Bugün çok ciddi ama Bölgemizde 400 bin kişiyi ama genel anlamda baktığımız zaman 8 milyonu insanı ilgilendiren fındık konusuna temas edeceğiz. Fındıkta çok büyük oyun var. Bir serbest piyasada var, iki Devletin bürokrasileri arasında var. Serbest piyasada ne var? Serbest piyasada bugün fındık işi tekelleşmeye girdi. Ferrero denilen bir firma o kadar ciddi bir alım stratejisi  uyguluyor ki örneğin bunu tabir olan tüccardan veya belirli yerlerden kilosunu 25 TL den alıyor, diğer fabrikalardan 23.75  yani fabrika alım oranında iç fındığı 23 lira 75 kuruş, 25 kuruş arasında alıyor. Kabuklu fındığı tüccardan veya bunu toplayan aracıdan 25 TL ye ama fabrikacıdan 23 lira gibi çok acayip bir oyun var. Bazen fındık almıyorum diyor duruyor piyasa. Şuan da 26 buçuk lira bizim bölgemizdeki fındığın elli randıman fındığın bedeli ama biz bunu 23 liradan veremiyoruz. 23.25, 22.75 civarında bir fiyat oynanıyor ki çok anormal bir fiyat. Şimdi piyasaya tekelleşmişler burada kesinlikle ve kesinlikle bir tedbir alınmalı devletin alacağı tedbiri bilmem ama fındık bu milletin milli ürünü. İstiklal Savaşı’nın, Kurtuluş Savaşı’nın bedellerini bu fındık ödedi. Dünyada çikolata dediğiniz zaman fındık olmadan olmuyor. Bademi denediler, fıstığı denediler olmuyor, ama ne yaptılar, en son bu işi tekelleştirdiler. Devlette dedi ki; Toprak Mahsulleri Ofisi… Ama Toprak Mahsulleri Ofisi fındığı adeta almamak için bir duruş sergiliyor. 

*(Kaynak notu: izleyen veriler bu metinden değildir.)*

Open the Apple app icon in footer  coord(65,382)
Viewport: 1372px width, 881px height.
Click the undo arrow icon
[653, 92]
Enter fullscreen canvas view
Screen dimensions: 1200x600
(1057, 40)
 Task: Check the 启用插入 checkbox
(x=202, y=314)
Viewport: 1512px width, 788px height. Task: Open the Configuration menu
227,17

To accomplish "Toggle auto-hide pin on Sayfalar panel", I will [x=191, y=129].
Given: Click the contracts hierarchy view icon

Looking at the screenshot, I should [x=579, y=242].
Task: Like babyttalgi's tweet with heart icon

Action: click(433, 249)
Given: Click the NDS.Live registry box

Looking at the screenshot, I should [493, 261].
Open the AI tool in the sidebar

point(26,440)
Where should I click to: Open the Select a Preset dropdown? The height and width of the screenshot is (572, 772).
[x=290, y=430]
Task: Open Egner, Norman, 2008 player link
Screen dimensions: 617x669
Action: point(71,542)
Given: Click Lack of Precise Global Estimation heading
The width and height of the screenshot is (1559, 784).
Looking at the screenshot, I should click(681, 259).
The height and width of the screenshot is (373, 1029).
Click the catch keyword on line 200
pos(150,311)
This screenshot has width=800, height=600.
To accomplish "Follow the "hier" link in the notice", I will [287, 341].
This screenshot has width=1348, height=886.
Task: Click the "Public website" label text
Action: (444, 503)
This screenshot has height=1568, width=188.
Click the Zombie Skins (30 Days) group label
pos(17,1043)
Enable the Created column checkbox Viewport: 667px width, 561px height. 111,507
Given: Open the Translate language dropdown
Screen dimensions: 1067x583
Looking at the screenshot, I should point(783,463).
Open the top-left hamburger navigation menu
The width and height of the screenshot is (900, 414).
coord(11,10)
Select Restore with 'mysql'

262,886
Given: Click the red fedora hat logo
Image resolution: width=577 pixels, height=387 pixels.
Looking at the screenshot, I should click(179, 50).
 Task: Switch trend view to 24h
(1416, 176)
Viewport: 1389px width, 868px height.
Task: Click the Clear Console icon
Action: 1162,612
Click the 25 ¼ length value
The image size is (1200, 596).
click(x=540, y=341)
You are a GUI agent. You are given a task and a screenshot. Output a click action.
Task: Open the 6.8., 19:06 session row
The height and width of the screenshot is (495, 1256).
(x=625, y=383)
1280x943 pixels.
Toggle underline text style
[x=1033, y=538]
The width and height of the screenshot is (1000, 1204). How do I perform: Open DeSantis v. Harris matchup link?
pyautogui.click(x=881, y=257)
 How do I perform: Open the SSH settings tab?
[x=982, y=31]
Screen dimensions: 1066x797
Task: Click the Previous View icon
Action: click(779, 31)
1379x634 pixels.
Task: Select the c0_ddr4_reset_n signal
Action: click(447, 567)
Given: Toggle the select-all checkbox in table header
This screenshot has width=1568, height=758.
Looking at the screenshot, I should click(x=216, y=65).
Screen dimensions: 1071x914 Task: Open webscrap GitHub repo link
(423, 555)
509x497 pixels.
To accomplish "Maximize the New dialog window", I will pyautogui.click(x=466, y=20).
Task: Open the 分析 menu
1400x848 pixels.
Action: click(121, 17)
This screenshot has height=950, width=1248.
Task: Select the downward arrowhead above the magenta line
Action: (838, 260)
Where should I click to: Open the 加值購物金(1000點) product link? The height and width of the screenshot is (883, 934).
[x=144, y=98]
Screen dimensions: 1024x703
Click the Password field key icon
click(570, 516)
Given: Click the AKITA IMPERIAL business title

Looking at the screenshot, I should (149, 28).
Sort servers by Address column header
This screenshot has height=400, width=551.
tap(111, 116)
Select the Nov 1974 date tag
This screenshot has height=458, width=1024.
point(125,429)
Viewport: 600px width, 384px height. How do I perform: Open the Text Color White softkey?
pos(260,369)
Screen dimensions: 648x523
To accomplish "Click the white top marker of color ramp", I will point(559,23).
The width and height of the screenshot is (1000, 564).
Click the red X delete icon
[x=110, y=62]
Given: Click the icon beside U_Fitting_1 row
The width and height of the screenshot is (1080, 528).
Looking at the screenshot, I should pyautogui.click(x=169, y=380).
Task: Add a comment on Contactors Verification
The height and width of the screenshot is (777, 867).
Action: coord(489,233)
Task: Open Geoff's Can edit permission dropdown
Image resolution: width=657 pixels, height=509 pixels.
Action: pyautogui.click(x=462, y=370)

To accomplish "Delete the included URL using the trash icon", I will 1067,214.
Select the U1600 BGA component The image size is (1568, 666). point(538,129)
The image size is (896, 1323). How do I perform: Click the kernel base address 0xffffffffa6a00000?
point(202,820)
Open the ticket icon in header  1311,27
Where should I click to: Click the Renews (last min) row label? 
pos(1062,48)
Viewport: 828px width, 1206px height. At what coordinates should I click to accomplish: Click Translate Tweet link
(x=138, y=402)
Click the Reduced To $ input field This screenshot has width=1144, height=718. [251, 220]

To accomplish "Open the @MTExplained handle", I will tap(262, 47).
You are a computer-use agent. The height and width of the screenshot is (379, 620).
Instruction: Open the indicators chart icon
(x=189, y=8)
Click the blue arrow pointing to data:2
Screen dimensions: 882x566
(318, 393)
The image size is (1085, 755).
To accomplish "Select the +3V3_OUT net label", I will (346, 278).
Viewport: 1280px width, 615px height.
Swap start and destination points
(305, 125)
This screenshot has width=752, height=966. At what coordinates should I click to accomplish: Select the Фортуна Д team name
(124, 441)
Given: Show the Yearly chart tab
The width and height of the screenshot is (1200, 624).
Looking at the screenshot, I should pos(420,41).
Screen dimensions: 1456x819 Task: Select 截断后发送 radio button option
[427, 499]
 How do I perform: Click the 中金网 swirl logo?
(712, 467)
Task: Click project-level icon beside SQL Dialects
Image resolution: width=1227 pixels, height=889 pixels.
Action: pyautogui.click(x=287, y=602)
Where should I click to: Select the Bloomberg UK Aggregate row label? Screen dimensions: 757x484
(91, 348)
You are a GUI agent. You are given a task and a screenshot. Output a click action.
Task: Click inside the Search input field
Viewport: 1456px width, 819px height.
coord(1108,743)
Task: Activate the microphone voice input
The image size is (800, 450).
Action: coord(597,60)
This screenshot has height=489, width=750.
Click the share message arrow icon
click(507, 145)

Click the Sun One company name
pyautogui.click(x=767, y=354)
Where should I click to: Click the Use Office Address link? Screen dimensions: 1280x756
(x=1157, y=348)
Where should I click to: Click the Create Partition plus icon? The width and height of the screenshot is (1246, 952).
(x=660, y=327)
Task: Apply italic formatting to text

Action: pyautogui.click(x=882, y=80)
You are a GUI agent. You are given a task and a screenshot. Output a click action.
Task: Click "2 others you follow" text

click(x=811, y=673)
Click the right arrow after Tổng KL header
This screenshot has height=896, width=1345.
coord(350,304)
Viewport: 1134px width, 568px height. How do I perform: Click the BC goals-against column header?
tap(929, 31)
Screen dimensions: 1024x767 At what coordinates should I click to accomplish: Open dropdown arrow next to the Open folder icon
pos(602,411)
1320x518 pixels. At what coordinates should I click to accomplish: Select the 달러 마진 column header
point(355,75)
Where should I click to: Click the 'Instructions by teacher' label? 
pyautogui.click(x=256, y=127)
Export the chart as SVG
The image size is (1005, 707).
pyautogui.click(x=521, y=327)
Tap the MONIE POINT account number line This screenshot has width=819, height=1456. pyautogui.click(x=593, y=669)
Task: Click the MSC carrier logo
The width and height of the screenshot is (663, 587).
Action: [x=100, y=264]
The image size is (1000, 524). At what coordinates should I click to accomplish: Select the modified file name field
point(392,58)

En ince ayrıntısına kadar olması gerekeni yapıyor belki de fındığın daha sağlıklı ve kaliteli depolanması için. Ama burada çok enteresan bir şey daha var. Bugün Zonguldak ilini biliyoruz Alaplı’yla Akçakoca sınır. Alaplı’da 2020 yılında bir üretici Toprak Mahsullerine fındığını verecekse 80 kilo gibi bir dönüme 80 kilo fındığını alırız diyorlar. Şimdi hemen onun yanında ki Akçakoca’nın bir köyünü düşünün Alaplı’yla sınırı düşünün burada ki vatandaşta aynı kategoride. Şimdi 2021 yılında Toprak Mahsulleri Ofisi, Ziraat Odası, Düzce Üniversitesi, Toprak Mahsulleri Ofisi dediğiniz gibi Ticaret İl Müdürlüğü, Tarım İl Müdürlüğü, Ticaret ve Sanayi Odası, İhracatçılar Birliği, Ticaret Borsası, FİSKO’dan kurulu bir kurul var. Bu kurul demiş ki 2021 yılında 120 kilo bir dönümde fındık alınabilir demiş. Alaplı’da bu rakam 220 kilo. Yani Akkaya köyü var, orada sınır. Akkaya köyünde ki vatandaş fındığını üretecek 10 dönüm araziden alacak 2 buçuk ton fındık bunun, 1100 kilosunu Toprak Mahsulleri Ofisi’ne verecek yan tarafta Alaplı var, Alaplı 2 buçuk tonunu verecek yüzde 10 da artı bir tolerans tanıyorlar. Şimdi Bu Akçakoca’da bakın ben size rakamlar vereyim. Düzce vilayetinde her ilçede değişkenlik gösteriyor. Düzce Merkez 110 kilo bir dönüme Toprak Mahsulleri Ofisine verebilecek olduğu fındık. Akçakoca’da 120 kilo, geliyorsunuz Cumayeri’ne, Cumayeri 158 kilo, Çilimli 129 kilo, Gümüşova 175 kilo. Şimdi Cumayeri ile Akçakoca’nın bir köyü sınır, aynı coğrafyadalar aralarında 100 metre yok. Akçakoca 120 kilo. Çilimli’yle Düzce sınır… Düzce merkezinde alınan teslim edilebilecek satılacak fındık 110 kilo bir dönümde, Çilimli’de dediğiniz gibi 129 kilo bu kadar farklılık olur mu ya? Şimdi üretici fındığını FİSKO Birlik üzerinden eskiden veriyordu, şimdi Toprak Mahsulleri Ofisi devreye girdi, evet peki buraya fındığını satamıyor. Yani 10 dönüm yerden 2 buçuk ton fındık alan bir insan ki, alınıyor bu. Bunun sadece bin yüz kilosunu vermek durumunda. Geriye kalan fındık ne olacak? Tüccara gidecek serbest piyasada. Peki, tüccara gitti ne kadar fındık 23 lira, diğer tarafta ne kadar Toprak Mahsulleri Ofisi’nde 26 lira hava güzel gitti randıman yüksek yani kesintilerle beraber 27 lira geçecek eline, ama fındığının büyük bölümünü veremiyor nasıl olacak.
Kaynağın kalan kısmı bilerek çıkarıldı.